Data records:
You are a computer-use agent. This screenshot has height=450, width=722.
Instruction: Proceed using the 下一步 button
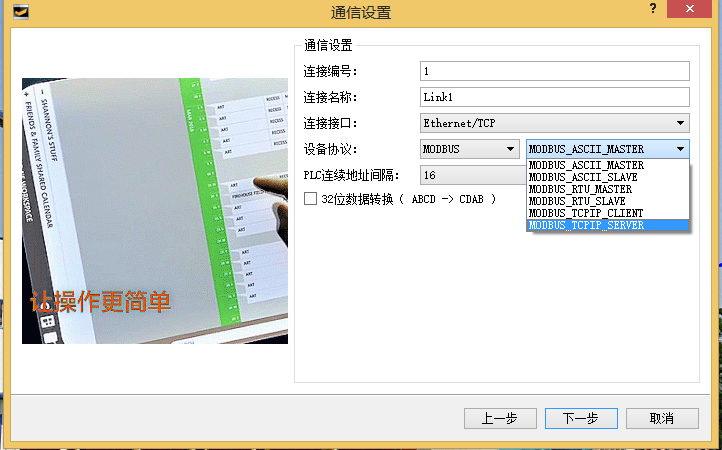[580, 418]
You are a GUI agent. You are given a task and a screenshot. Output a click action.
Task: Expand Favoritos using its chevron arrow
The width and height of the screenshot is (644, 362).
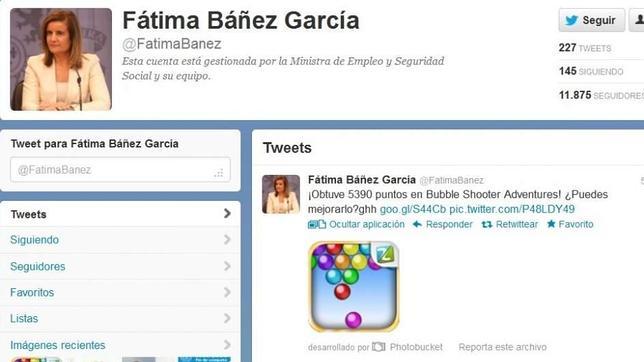[x=227, y=293]
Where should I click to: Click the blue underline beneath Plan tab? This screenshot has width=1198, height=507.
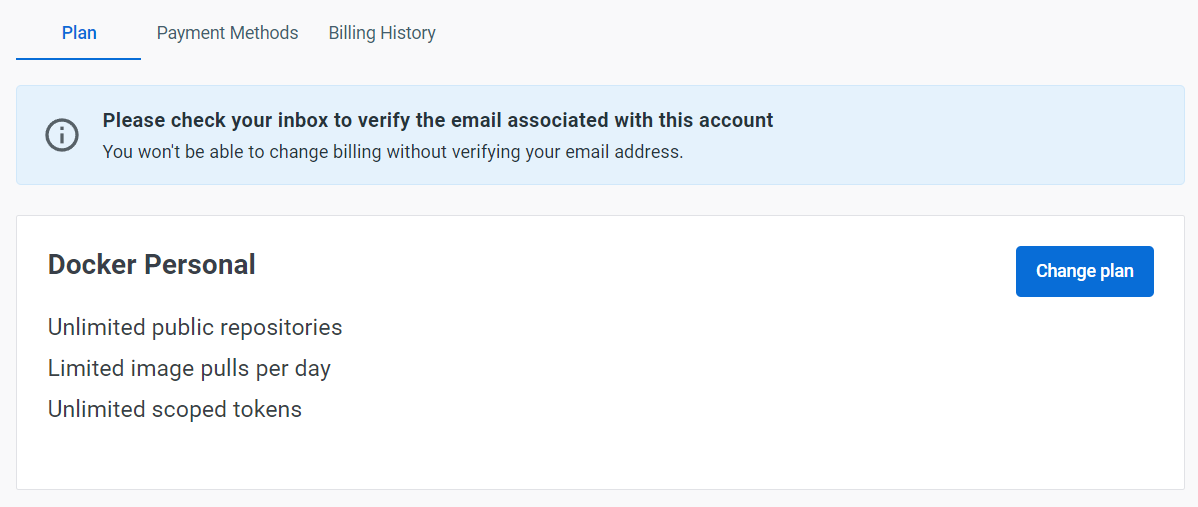point(79,59)
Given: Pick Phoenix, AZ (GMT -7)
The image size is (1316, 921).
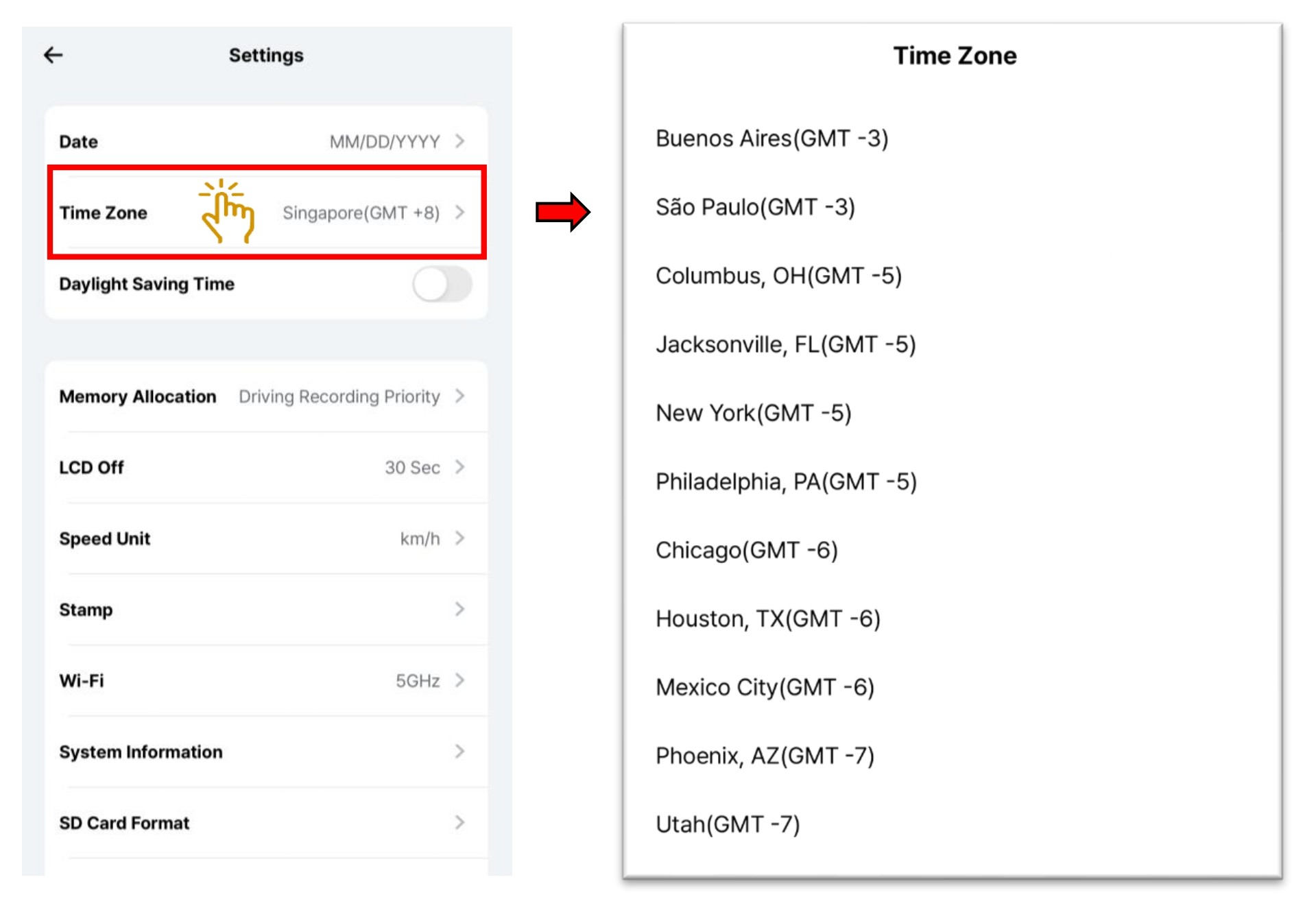Looking at the screenshot, I should (x=765, y=756).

Task statement: Could you print all of the entries exactly, skipping the images?

Expected answer:
You are a computer-use agent. This screenshot has height=450, width=722.
Instruction: Proceed using the 下一步 button
[580, 418]
You are a GUI agent. You are given a task and a screenshot. Output a click action.
Task: Expand Favoritos using its chevron arrow
The width and height of the screenshot is (644, 362).
[x=227, y=293]
Where should I click to: Click the blue underline beneath Plan tab? This screenshot has width=1198, height=507.
point(79,59)
Given: Pick Phoenix, AZ (GMT -7)
The image size is (1316, 921).
Looking at the screenshot, I should (x=765, y=756).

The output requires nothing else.